◆ Problem description: In the passage about Spot, write out the part between "Each world has" and "Wiesner’s ‘Spot’ (HMH)", inclusive, changing "viewer" to "reader".

◆ Passage given:
________

There are transitions like this between each of the worlds. What was intriguing to me was basing the transitions on graphic ideas like shape, color, and positive/negative space—not just making a small thing larger. For example, as you move into the dot-screen pattern of a newspaper photo the dots become umbrellas as seen from above.

Each world has its own little set of stories, containing images that suggest relationships and interactions rather than presenting definitive story lines. I’m working with a loose definition of the word “narrative,” but it is consistent with how I make my books—using images rather than words to set up characters, situations, and environments. Each viewer will infer different things about this universe and create their own ideas about it.

Screen from David Weisner's 'Spot' (HMH)

Screen from David Wiesner’s ‘Spot’ (HMH)

Some of the motifs and characteristics of earlier stories emerge here–visual adventures to other worlds (Free Fall, etc.), the atypical perspectives (Flotsam, etc.), and I’m fairly certain I recognized a few creatures from Mr. Wuffles. Was this intentional or are they pictorial challenges and themes that continue to intrigue you?

As I started to conceive what would be in the various worlds, I thought it would be fun to take themes that I’ve used in my books and develop variations on them for some of the settings. Some are specifically related and some only peripherally.

The black-and-white cat who appears in a couple of worlds, and the tiny aliens lifting a sandwich in the space terminal appear in Mr. Wuffles. There is a hint of the airborne world of Sector 7 in one of the photos found in the world under the armchair. In the underwater world of Flotsam, and in others of my books, fish are reoccurring images; that’s a visual I like exploring.

________

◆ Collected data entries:
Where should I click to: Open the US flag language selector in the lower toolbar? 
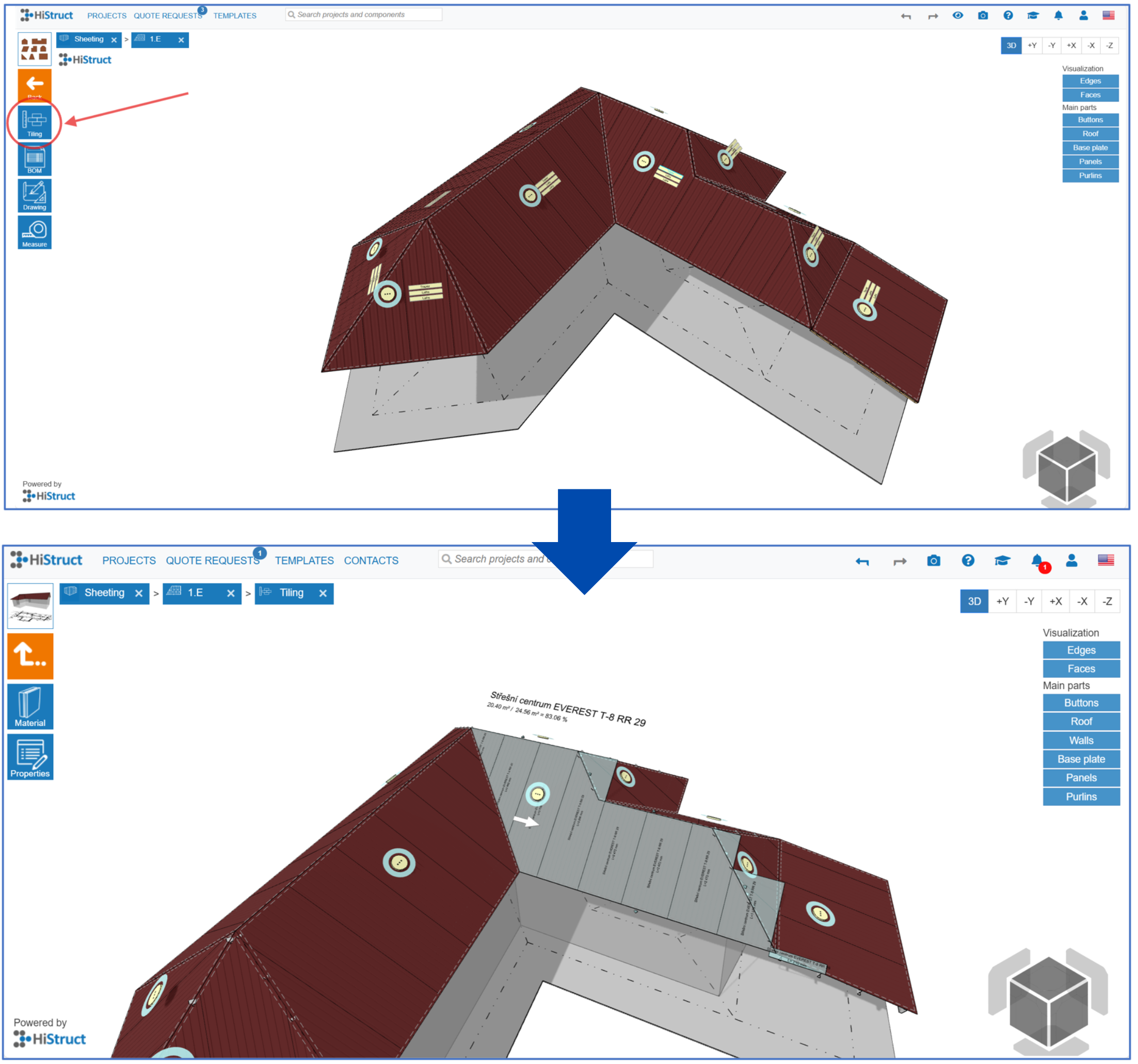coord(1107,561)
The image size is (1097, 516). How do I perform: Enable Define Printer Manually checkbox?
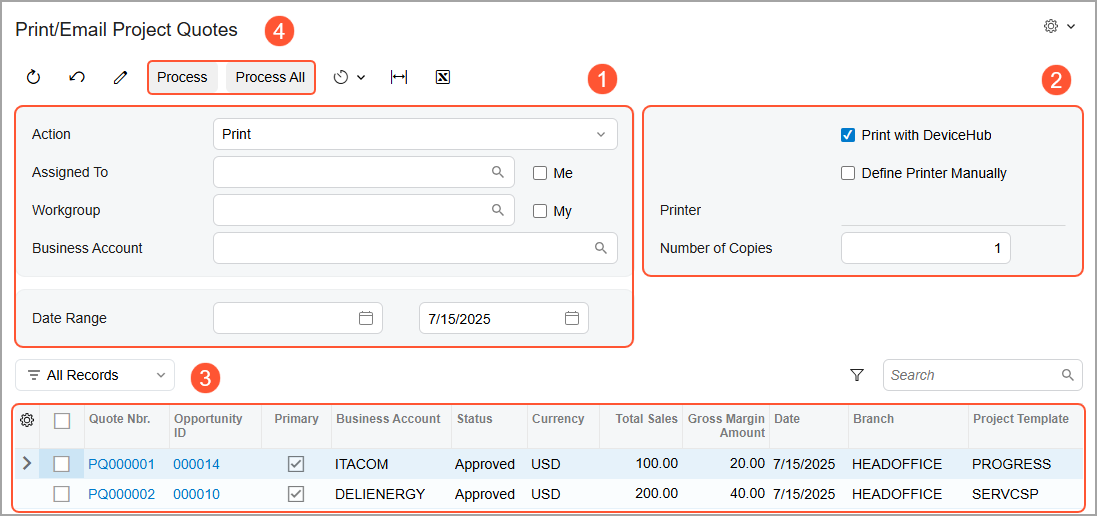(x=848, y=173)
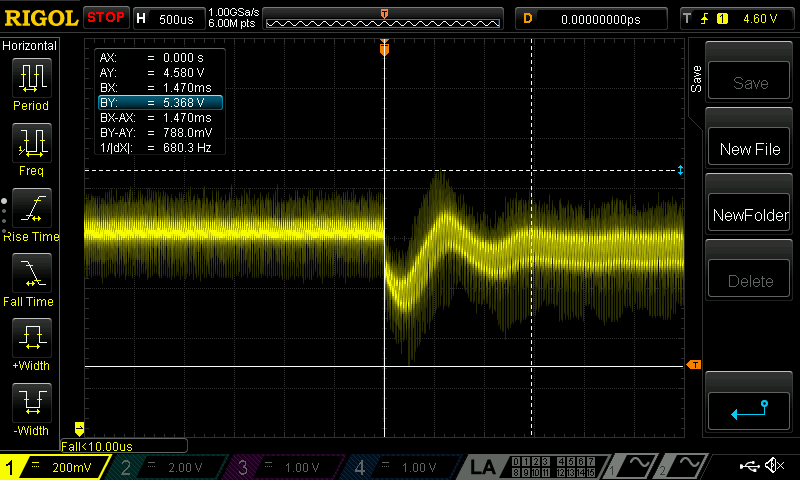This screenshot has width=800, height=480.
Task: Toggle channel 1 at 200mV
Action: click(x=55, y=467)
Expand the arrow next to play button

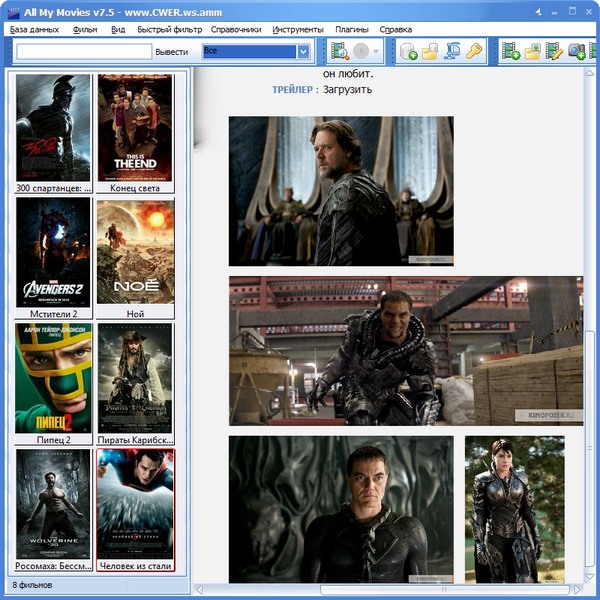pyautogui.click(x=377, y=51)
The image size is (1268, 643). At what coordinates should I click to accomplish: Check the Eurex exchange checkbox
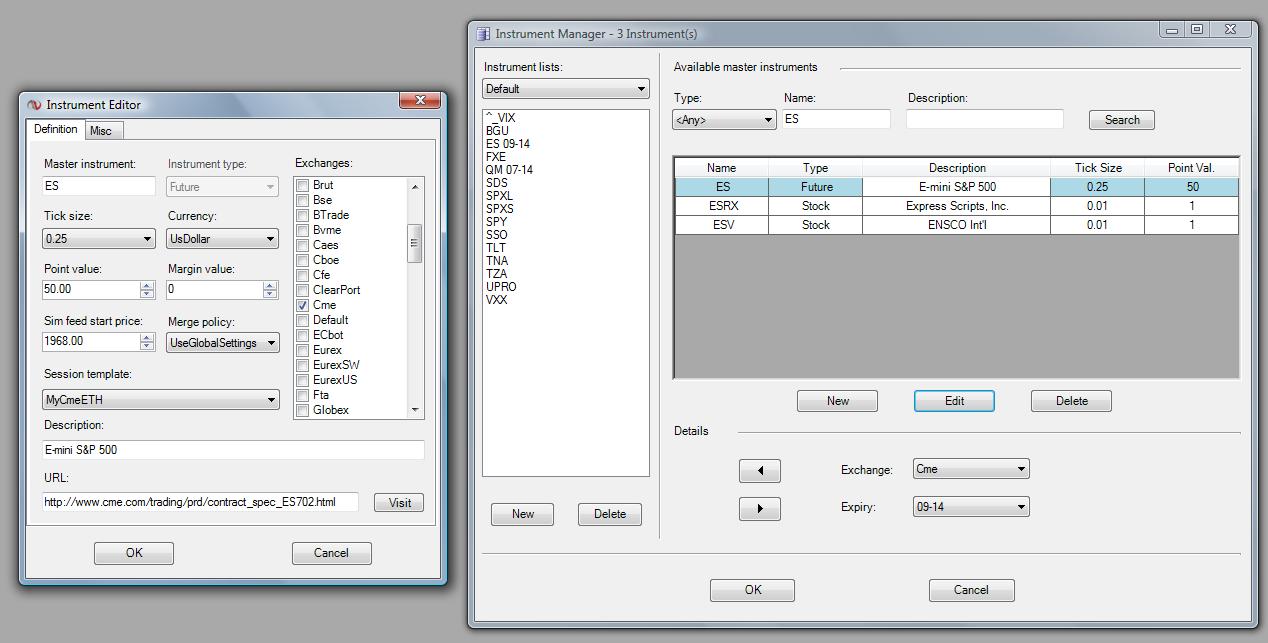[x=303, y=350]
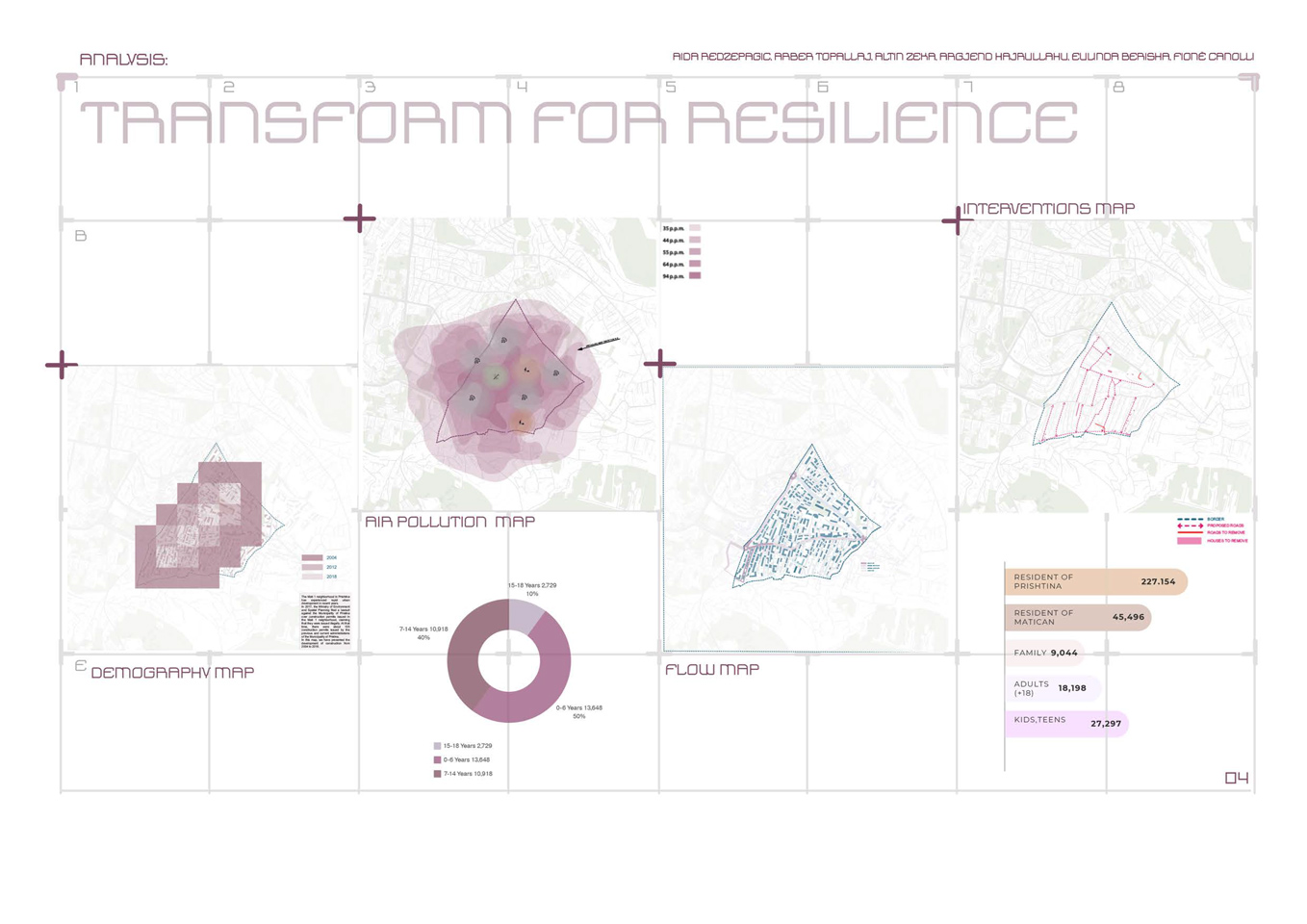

________

◆ Written solution:
Each world has its own little set of stories, containing images that suggest relationships and interactions rather than presenting definitive story lines. I’m working with a loose definition of the word “narrative,” but it is consistent with how I make my books—using images rather than words to set up characters, situations, and environments. Each reader will infer different things about this universe and create their own ideas about it.

Screen from David Weisner's 'Spot' (HMH)

Screen from David Wiesner’s ‘Spot’ (HMH)